Page:Œuvres de Walter Scott, Ménard, traduction Montémont, tome 7, 1838.djvu/447

La bibliothèque libre.
Le texte de cette page a été corrigé et est conforme au fac-similé.

— Bravo, bravo, Édie ! un pays n’est jamais dans un bien grand danger, quand le mendiant est aussi prêt à combattre pour son écuelle que le seigneur pour ses biens. »

La conversation revint ensuite sur les particularités de la nuit que le mendiant et Lovel avaient passée dans les ruines de Saint-Ruth, et dont les détails amusèrent beaucoup l’Antiquaire.

« J’aurais donné une guinée, dit-il, pour voir ce fripon d’Allemand en proie aux angoisses de cette terreur que son charlatanisme lui fait inspirer aux autres, et craignant alternativement la fureur de son patron, et l’apparition de quelque lutin.

— Ma foi, dit le mendiant, il était temps que cela finît pour lui, car vous auriez dit que l’esprit de l’Enfer-Harnaché lui-même s’était emparé de sir Arthur. Mais que va devenir ce vagabond ?

— J’ai appris ce matin, par une lettre que j’ai reçue, qu’il vous décharge de l’accusation portée contre vous, et qu’il offre de faire des révélations qui rendront l’arrangement des affaires de sir Arthur plus facile que l’on n’espérait : c’est ce que m’écrit le shérif, et il ajoute qu’il a communiqué quelques renseignemens secrets importans au gouvernement, en considération desquels il doit, dit-on, le renvoyer dans son pays pour y jouer ses tours d’escroc.

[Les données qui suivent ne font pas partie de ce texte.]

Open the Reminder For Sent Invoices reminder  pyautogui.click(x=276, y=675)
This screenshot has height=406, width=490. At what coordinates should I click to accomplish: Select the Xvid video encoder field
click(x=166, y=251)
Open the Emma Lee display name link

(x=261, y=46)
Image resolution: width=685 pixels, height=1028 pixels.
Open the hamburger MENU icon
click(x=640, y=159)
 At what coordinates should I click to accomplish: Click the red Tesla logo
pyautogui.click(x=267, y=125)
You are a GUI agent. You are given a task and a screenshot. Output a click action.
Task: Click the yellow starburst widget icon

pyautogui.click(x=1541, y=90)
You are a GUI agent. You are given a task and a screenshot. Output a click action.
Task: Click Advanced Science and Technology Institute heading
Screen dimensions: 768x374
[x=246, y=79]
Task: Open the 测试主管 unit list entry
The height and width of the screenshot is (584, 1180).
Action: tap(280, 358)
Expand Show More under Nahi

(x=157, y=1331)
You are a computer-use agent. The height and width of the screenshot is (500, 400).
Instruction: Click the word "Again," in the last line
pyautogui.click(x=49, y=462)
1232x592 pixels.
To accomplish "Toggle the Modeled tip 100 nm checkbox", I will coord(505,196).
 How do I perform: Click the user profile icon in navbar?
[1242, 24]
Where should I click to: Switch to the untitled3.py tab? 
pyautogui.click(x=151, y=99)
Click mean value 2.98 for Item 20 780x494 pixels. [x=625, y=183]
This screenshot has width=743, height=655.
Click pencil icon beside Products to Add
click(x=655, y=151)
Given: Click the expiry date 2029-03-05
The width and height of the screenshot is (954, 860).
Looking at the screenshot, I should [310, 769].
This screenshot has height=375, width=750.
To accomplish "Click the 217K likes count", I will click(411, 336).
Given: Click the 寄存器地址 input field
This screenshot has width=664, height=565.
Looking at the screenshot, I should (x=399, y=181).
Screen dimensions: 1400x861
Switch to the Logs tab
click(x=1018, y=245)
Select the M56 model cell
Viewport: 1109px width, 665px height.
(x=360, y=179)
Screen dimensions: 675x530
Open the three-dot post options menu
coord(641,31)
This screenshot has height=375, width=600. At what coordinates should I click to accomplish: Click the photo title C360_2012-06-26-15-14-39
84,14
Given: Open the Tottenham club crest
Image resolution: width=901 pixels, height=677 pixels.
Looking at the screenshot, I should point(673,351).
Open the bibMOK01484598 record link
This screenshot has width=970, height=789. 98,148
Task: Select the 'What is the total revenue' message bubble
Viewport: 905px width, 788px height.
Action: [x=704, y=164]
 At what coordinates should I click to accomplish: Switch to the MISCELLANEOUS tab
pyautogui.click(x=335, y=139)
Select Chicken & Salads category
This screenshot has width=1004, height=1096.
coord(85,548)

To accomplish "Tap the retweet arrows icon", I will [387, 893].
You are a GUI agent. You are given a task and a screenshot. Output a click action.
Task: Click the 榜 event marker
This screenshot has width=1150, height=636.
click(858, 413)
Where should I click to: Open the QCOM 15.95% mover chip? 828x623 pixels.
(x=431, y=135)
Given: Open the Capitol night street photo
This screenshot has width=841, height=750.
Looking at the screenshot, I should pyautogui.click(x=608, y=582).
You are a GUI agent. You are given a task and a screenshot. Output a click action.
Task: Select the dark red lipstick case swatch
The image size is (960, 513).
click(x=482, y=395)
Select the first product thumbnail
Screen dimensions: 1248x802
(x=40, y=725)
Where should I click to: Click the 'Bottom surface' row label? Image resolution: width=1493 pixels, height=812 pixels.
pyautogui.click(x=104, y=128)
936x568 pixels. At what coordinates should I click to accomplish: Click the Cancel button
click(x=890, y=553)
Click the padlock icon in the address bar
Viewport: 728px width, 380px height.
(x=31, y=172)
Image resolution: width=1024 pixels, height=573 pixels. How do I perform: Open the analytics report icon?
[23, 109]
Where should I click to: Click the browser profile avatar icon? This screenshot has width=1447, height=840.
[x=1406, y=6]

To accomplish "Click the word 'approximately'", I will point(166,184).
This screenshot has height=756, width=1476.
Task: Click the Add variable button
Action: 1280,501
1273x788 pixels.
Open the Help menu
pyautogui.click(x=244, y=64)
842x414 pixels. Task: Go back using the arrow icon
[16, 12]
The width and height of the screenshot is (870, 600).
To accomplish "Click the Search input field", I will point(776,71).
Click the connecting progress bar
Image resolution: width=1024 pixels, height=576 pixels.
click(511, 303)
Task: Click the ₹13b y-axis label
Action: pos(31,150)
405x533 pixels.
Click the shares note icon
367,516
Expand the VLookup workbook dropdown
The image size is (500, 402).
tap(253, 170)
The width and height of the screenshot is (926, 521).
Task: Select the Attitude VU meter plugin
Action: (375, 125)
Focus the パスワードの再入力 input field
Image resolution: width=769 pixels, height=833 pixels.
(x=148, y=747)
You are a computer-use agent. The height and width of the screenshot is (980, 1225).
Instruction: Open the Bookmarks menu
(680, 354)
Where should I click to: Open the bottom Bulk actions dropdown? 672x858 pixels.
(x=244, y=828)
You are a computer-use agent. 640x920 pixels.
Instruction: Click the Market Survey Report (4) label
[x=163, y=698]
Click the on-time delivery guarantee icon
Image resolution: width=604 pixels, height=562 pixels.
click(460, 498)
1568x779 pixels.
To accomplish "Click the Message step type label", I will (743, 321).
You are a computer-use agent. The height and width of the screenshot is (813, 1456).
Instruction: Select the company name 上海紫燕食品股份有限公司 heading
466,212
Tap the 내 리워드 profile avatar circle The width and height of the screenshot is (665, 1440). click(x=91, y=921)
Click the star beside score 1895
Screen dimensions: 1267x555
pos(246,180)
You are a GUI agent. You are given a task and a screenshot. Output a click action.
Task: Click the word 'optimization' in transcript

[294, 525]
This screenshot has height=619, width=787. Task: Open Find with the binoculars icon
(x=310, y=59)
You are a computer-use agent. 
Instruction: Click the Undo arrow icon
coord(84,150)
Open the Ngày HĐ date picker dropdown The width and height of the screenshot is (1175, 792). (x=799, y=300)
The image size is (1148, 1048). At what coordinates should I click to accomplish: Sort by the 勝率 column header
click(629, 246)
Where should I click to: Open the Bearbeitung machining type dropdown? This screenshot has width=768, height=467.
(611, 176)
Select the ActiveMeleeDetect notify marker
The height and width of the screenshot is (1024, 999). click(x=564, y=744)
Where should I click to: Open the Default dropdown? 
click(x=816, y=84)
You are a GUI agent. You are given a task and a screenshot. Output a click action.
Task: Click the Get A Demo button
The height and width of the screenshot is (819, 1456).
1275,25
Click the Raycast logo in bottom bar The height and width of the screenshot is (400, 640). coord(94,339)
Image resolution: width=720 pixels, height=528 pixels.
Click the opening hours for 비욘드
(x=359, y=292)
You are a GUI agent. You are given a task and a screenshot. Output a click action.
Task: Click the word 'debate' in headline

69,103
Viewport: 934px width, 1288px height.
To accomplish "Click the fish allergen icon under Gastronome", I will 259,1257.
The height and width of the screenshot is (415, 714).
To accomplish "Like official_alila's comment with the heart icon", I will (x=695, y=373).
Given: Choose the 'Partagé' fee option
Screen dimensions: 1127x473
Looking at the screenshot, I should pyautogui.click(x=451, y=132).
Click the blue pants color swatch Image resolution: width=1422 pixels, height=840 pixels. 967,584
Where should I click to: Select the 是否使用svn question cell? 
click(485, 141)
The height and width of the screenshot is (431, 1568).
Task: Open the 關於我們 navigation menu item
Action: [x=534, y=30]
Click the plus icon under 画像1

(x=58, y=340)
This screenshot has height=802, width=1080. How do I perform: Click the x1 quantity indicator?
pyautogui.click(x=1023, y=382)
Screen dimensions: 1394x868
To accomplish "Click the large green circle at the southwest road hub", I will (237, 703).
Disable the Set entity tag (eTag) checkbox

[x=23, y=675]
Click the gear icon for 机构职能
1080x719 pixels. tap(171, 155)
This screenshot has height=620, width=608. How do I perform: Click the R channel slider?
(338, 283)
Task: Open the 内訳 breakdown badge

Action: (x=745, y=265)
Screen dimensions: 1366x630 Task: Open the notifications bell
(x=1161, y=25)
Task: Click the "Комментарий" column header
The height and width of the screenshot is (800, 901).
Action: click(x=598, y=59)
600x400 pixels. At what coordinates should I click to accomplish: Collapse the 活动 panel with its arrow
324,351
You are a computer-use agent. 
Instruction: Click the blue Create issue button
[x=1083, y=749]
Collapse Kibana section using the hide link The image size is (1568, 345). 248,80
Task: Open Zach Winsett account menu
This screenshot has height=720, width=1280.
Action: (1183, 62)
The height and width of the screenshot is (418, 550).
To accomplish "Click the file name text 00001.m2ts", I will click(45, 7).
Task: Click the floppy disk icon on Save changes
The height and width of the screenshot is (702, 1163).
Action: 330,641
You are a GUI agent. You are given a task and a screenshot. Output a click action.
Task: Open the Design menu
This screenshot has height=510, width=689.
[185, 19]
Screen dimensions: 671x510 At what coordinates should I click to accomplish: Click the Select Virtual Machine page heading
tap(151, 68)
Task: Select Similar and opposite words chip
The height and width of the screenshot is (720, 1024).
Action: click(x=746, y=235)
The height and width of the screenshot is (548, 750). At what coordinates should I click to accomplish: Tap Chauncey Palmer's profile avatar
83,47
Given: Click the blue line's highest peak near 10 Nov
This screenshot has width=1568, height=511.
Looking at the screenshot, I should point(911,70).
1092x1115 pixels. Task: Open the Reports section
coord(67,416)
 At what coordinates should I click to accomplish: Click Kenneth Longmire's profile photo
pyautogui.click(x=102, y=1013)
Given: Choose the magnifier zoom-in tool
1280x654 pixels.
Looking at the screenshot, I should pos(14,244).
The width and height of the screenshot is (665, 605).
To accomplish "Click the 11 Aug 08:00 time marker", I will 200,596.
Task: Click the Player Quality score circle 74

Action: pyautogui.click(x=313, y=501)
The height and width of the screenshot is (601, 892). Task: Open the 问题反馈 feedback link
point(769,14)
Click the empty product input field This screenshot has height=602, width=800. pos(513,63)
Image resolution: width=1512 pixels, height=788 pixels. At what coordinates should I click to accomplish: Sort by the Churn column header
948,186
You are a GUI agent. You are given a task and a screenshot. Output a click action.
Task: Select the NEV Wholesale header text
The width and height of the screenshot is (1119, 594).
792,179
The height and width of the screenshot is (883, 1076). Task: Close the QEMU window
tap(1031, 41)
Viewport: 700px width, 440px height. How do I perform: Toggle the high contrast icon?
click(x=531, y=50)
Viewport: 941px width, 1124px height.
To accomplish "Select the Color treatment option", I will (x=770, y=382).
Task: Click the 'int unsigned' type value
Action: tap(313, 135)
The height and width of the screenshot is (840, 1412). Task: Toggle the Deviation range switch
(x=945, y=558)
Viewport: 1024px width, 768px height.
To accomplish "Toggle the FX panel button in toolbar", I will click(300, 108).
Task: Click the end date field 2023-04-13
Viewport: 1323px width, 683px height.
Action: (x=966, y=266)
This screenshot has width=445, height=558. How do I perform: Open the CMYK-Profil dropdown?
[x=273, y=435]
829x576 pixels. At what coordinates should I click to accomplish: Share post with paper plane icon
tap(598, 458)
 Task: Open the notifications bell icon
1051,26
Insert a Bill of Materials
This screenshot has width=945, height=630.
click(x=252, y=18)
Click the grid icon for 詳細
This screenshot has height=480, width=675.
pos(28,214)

— Et toutes les galeries, les roues, les grues, les machines qu’on avait faites pour Glenwithershins, qu’est-ce que tout cela deviendra ? dit Édie.

— J’espère que les ouvriers, avant de se disperser, feront un feu de joie de toutes leurs machines, comme une armée détruit son artillerie quand elle est forcée de lever un siège ; et quant aux galeries, je les abandonne : elles pourront peut-être encore servir de piège à ceux qui, avec autant de sagesse que nous, voudraient aussi lâcher la proie pour attraper l’ombre.

— Seigneur mon Dieu ! brûler toutes ces machines ! c’est une grande perte pourtant ; ne feriez-vous pas mieux de chercher à rattraper ce que vous pourriez de vos cent livres sterling sur la vente de ces objets ? » dit le mendiant d’un ton qui semblait affecter l’intérêt.

« Pas un liard, » dit l’Antiquaire avec humeur, en s’éloignant de lui de deux ou trois pas ; puis revenant et souriant à demi de son irritabilité, il lui dit : « Entre dans la maison, et souviens-toi du conseil que je te donne, de ne jamais parler de mine devant moi, ni devant mon neveu d’un phoque ou veau marin, comme vous l’appelez, vous autres.